VMG posted 03-16-2003 08:01 AM ET (US)     Profile for VMG  Send Email to VMG     

(I have an OR23 w/ twins)

Through the stern eyes. Depending on the loads (my kids are avg-sized 10-12 yr olds), you can also rig a slip knot reinforced with some pvc in the set-up. Keeps the load spread between the two eyes more evenly. I also made the 'Y' section longer to keep the rope off the motor shafts (twins). Tried the hawes pipes (once) and the tension in the line was enough to scar the gel coat a few inches aft of the opening. I think there are plenty of ways to do it without hurting anything...some of the other posts sound good too.

WhalerAce posted 03-19-2003 12:33 PM ET (US)     Profile for WhalerAce  Send Email to WhalerAce     
On our OR-22 with a Whaler Drive, and twins, the Stern Eyes would not work. I got two right-angle brackets (galvanized for a trailer, about 1.5" x 1.5" each bend).Removed the top nut off of the outside engine mount, put the bracket there, and replace the nylock nut. Then used a floating bridle for the ski-rope. With the bridle, the stress was still evenly distributed, and being mounted on the outside of the engine brackets, and below the powerheads, the bridle never scraped the engines.

Hope this helps.


PS The brackets were about $2.00 each.

diveorfish posted 03-19-2003 07:16 PM ET (US)     Profile for diveorfish  Send Email to diveorfish     
Once again you guys are saviors. If you want answers you have to come to CW. Believe it or not I asked two Whaler dealers for some concrete suggestions and neither one was any help.

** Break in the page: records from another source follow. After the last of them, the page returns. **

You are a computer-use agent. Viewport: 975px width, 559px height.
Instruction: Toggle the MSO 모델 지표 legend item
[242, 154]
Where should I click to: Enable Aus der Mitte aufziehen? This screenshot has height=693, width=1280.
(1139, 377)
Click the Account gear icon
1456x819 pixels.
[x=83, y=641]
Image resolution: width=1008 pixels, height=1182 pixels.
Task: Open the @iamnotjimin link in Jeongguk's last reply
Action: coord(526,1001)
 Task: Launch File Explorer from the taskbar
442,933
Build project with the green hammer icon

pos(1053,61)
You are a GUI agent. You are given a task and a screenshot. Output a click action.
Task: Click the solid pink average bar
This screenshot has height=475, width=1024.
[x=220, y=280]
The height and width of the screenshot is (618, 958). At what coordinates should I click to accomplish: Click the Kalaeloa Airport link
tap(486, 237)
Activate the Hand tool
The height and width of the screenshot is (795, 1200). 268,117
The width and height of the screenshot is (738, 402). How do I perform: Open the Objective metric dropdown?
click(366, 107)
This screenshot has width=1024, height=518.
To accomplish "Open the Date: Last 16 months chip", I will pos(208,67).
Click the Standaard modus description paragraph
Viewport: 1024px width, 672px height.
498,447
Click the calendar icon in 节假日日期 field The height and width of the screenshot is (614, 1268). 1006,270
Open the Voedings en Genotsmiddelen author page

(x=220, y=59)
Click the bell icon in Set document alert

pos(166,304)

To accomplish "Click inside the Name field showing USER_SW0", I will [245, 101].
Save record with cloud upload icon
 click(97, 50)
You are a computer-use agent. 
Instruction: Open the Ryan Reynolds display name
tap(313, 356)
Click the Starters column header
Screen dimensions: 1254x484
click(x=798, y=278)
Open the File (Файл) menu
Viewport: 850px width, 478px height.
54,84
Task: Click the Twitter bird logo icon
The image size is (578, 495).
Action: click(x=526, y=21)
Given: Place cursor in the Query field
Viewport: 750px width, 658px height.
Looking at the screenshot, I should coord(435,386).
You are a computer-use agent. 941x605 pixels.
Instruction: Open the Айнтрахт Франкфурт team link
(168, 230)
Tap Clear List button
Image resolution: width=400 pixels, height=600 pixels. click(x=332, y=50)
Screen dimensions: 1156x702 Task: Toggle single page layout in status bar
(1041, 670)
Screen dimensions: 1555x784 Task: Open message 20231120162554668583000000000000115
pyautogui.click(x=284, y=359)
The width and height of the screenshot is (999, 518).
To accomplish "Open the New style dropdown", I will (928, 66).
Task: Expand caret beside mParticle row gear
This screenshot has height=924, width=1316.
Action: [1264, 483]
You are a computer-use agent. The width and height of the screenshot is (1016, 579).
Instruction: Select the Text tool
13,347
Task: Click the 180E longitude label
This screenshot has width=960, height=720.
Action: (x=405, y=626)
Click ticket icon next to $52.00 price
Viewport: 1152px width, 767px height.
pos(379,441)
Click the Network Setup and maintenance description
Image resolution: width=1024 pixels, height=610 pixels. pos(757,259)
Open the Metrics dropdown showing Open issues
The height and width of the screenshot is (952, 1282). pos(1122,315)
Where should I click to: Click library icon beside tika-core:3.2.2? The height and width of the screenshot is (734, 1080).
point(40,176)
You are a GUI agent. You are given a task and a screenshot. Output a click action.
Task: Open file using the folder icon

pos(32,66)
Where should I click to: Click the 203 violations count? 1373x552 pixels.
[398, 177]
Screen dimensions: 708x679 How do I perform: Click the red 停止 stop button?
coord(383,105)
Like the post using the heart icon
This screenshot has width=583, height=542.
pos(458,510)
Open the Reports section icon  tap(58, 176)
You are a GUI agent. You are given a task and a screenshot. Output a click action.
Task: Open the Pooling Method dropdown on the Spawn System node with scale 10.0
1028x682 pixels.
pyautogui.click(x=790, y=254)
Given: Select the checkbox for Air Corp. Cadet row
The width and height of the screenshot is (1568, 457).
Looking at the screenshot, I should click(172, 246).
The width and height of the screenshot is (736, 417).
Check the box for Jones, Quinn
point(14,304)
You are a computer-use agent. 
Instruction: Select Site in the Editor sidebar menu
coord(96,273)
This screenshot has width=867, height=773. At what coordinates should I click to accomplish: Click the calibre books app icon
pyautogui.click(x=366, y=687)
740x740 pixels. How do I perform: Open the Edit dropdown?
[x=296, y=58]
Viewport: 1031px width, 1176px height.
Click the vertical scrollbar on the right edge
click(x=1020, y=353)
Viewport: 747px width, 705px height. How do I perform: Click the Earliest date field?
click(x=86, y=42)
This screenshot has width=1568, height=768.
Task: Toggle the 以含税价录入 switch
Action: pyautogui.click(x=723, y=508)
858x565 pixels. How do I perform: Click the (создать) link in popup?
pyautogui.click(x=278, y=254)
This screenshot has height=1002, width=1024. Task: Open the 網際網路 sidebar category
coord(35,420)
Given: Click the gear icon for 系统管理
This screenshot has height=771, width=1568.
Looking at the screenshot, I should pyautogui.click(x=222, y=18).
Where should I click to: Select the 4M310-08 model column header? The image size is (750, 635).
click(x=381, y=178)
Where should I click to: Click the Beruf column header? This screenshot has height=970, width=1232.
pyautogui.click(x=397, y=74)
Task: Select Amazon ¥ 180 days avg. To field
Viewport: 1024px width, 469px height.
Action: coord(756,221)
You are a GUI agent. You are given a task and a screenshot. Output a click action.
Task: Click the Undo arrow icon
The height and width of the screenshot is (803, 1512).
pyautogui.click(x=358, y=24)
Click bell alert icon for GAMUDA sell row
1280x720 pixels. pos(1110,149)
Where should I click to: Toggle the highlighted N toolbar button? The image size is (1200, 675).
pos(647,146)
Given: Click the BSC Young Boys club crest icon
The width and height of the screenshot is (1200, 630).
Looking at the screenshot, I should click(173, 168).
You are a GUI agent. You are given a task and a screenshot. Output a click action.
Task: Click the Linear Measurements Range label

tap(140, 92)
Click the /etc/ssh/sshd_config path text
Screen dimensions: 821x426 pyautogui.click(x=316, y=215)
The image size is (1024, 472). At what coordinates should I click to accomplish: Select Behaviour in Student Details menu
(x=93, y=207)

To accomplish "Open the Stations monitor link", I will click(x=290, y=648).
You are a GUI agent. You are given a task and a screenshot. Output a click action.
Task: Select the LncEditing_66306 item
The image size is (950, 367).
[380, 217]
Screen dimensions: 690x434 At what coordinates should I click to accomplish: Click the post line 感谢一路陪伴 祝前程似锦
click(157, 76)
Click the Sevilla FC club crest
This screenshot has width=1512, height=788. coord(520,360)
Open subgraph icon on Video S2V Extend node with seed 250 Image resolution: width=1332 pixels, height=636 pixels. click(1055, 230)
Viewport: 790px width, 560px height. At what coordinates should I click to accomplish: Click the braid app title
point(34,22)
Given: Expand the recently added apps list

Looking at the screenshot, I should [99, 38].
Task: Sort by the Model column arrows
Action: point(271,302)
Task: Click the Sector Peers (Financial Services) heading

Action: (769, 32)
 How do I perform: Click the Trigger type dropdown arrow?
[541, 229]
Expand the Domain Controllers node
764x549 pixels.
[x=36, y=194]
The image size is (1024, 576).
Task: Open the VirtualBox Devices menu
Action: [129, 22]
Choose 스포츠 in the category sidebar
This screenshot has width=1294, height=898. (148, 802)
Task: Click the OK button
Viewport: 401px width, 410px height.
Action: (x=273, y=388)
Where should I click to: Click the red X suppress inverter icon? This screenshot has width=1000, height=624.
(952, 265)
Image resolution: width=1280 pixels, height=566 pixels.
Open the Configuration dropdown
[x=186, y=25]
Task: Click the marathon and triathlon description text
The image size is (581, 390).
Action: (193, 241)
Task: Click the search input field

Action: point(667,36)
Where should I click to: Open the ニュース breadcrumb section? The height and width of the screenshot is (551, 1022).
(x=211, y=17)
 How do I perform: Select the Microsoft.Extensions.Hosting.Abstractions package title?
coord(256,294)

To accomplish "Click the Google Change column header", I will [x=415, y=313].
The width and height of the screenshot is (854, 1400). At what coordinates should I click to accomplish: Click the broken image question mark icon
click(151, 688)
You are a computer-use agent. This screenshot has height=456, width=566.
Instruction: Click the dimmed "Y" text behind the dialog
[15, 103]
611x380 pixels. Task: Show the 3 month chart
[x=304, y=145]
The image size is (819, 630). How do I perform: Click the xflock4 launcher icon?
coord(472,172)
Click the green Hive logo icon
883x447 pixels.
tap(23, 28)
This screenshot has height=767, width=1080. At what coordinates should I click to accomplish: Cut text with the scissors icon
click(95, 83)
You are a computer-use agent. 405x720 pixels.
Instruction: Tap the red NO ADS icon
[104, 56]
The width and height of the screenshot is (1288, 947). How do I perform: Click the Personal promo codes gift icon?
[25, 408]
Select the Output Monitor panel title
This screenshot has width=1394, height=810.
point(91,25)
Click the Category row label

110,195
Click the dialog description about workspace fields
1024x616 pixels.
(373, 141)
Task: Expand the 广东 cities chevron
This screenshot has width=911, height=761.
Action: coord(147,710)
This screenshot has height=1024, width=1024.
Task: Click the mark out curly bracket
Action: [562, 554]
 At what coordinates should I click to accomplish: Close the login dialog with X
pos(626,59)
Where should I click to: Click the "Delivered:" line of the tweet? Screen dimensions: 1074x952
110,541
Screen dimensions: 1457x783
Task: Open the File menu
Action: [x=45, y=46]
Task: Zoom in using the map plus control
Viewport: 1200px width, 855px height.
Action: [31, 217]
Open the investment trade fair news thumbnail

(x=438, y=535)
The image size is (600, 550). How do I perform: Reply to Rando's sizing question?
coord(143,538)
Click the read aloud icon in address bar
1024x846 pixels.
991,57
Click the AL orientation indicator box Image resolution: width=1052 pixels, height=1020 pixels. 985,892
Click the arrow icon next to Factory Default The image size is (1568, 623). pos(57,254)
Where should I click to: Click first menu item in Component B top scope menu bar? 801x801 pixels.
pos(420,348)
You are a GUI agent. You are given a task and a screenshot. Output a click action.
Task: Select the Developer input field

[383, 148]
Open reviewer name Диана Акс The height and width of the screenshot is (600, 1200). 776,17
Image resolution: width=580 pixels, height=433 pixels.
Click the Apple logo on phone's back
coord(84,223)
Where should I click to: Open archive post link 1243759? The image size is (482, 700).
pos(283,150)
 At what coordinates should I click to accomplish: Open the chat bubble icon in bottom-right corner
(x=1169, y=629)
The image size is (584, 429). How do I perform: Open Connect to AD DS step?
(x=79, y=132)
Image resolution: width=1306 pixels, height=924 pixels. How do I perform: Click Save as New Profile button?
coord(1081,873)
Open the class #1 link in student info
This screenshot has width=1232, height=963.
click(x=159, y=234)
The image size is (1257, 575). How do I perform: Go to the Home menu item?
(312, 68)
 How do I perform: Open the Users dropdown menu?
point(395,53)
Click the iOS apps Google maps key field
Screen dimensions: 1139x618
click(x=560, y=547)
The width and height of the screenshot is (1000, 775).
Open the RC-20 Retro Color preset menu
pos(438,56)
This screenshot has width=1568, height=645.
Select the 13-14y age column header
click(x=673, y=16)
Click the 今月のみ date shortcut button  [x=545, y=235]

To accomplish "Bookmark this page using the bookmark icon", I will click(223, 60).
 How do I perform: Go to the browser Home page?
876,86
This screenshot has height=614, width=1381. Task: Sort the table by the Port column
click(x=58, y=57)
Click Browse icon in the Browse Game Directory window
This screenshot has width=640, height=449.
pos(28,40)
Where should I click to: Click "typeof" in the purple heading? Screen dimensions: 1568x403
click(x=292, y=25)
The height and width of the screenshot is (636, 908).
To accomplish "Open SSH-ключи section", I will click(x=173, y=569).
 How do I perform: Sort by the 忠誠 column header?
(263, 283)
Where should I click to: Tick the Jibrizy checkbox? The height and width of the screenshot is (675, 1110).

Whalerace: I like the bracket idea but Iím pretty sure that the bracket would interfere with my boarding ladder.

VMG: Since our boats are configured the same, I would like to try your method. I was never worried about the load on the stern eyes because they are made to lift the boat. My dealer always laughs at me when I bring up the subject of what load the eyes will take. What I was worried about though was the rope rubbing against the engines and you guys also set me straight on that. Iím not quite sure how yours is set up. I hate to ask, but is there anyway to obtain a crude drawing of your setup?

captbone posted 03-20-2003 02:28 AM ET (US)     Profile for captbone  Send Email to captbone     
The way to protect the motors from the line chafing can be done very quickly. A foam pool noodle ( you know that 3 foam pool toy, or even home depo 1 inch foam pipe insulation) put on the foam over the rope by the eye, just hold it in place to the loop at the end of the tow line with a wire tie. Good luck!
WhalerAce posted 03-20-2003 07:10 AM ET (US)     Profile for WhalerAce  Send Email to WhalerAce     

Don't see how the little brackets can interfere with your boarding ladder -- it is on the ENGINE bracket, and is probably closer to the centerline of the boat than the extremities of the powerheads. We are only talking about 30 inches in width, and that has two engines included.

Sorry I don't have any pictures with which to illustrate.